PONTES – Não. Os protótipos ainda estão sendo trabalhados pelo Senai-SP e a Agência Espacial Brasileira (AEB) está em conversação com a Nasa. Em breve haverá uma reunião em Huston sobre isso. Estou há oito anos neste projeto esperando que minha peça brasileira chegue lá. É bom lembrar que a participação brasileira não se resume à produção de peças. Por trás disso há todo um desenvolvimento da indústria nacional, que se qualificará para vender tecnologia de uma vez só para os 15 países que fazem parte da ISS, além do Brasil.


JC – Por que a Aeronáutica colocou o senhor na reserva? Tem a ver com as denúncias de que cobrava para realizar palestras e vendia suvenires pelo seu site na internet?
PONTES – Lógico que não. Isso foi uma decisão do Comando da Aeronáutica porque a FAB tinha um acordo com a AEB para me manter em Houston, nos Estados Unidos, até quando tivesse perspectiva de vôo. Terminado o vôo, este acordo acabou. Foi justamente numa época em que o meu trabalho em Houston se fez necessário para ajudar na negociação entre a AEB e a Nasa em relação à ISS. Tínhamos 33 peças e cedemos 27. O Brasil tinha prazo para cumprir e não cumpriu. A Nasa, então, começou a passar os projetos para a indústria americana.


JC – Depois do vôo, qual sua participação no programa espacial brasileiro?
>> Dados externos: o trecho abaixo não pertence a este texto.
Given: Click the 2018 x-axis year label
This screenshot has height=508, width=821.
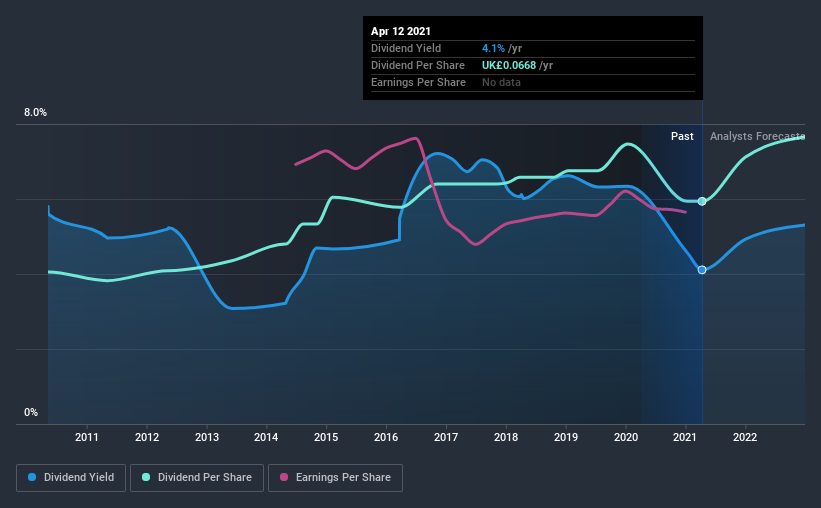Looking at the screenshot, I should point(506,437).
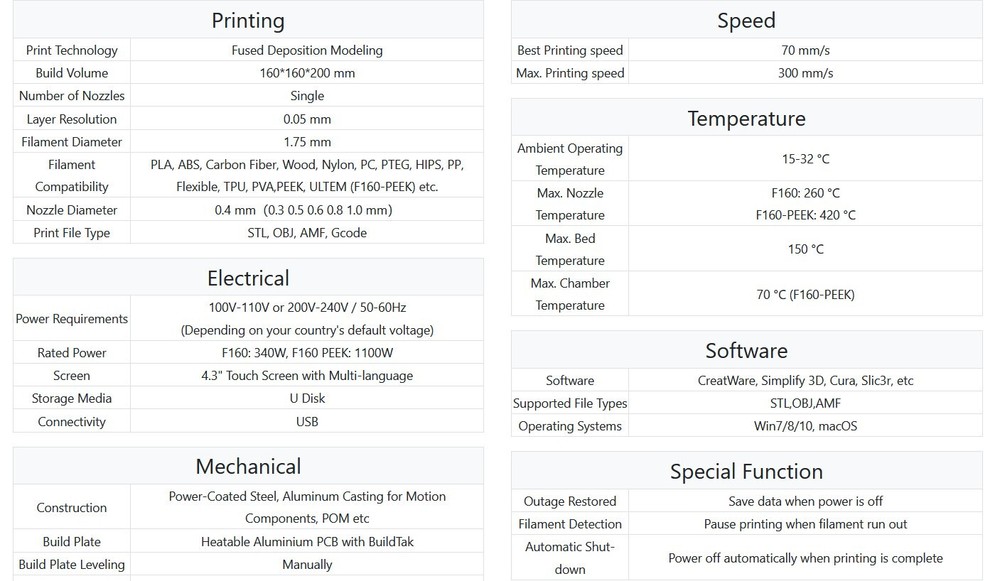Select the F160-PEEK: 420 °C nozzle temperature
The width and height of the screenshot is (1000, 581).
point(805,215)
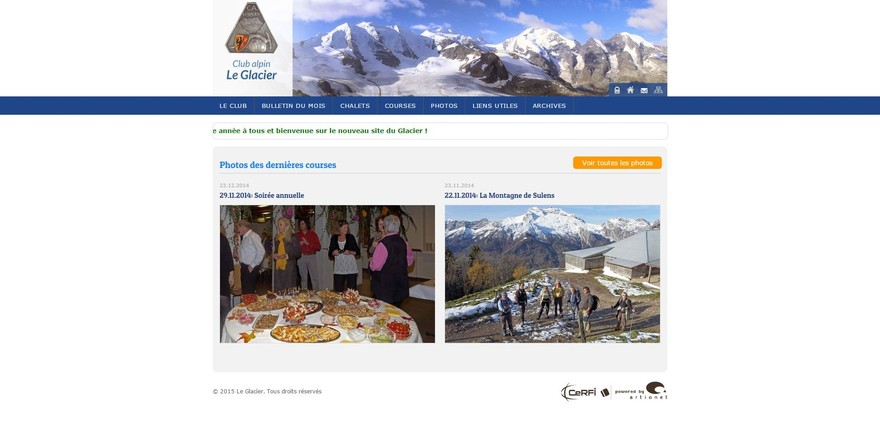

PONTES – Minha missão agora é tentar aplicar um modelo mais novo de relacionamento de projetos entre os setores público, a exemplo do que tem sido usado nos EUA e no Japão. Não querendo fazer trocadilho com meu nome (risos), mas hoje eu funciono como uma ponte entre o setor privado e os projetos de governo. Estou ainda me ligando ao setor privado – isso está em andamento – mas em breve devo estar vinculado à Fiesp (Federação das Indústrias do Estado de São Paulo), trabalhando em projetos como os do foguete brasileiro VLS e das peças brasileiras para a ISS.